PEDIATRIC SURGERY. A pediatric surgeon is a general surgeon with specialized training in the diagnosis and care of premature and newborn infants, children, and adolescents. This care includes the detection and correction of fetal abnormalities, repair of birth defects, treatment of injuries in children and adolescents, and the treatment of the pediatric cancer patient, as well as conditions treated in adults by general surgeons, such as appendicitis, hernias, acid reflux, and bowel obstructions.
SURGICAL CRITICAL CARE. A surgeon trained in surgical critical care has expertise in the diagnosis, treatment, and support of critically ill and injured patients, particularly trauma victims and patients with multiple organ dysfunction. In addition, these surgeons are responsible for coordinating patient care among the primary physician, critical care staff, and other specialists.
COMPLEX GENERAL SURGICAL ONCOLOGY. A surgeon trained in complex general surgical oncology has expertise in the diagnosis, treatment, and rehabilitation of patients with cancer, especially those with rare, unusual, and/or complex cancers. These surgeons typically work in cancer centers or academic institutions and coordinate patient care with other cancer specialists. They also provide community outreach in cancer prevention and education, as well as lead cancer studies.
SURGERY OF THE HAND. A surgeon trained in surgery of the hand has expertise in the surgical, medical, and rehabilitative care of patients with diseases, injuries, and disorders affecting the hand, wrist, and forearm. Common conditions treated by a hand surgeon include carpal tunnel syndrome, trigger fingers, ganglia (lumps), sports injuries to the hand and wrist, and hand injuries involving cut tendons, nerves, and arteries. Hand surgeons may be general surgeons, orthopedic surgeons, or plastic surgeons who have received additional training in this area.

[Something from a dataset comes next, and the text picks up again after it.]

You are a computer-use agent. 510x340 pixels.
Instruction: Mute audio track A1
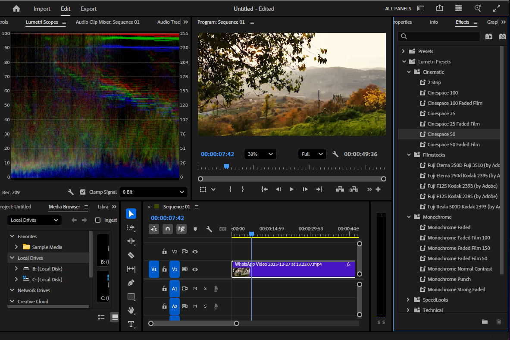[195, 289]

HOSPICE AND PALLIATIVE MEDICINE. A surgeon trained in hospice and palliative medicine has special knowledge and skills to prevent and relieve the suffering experienced by patients with life-limiting illnesses. This specialist works with an interdisciplinary hospice or palliative care team to optimize quality of life while addressing the physical, psychological, social, and spiritual needs of both patient and family.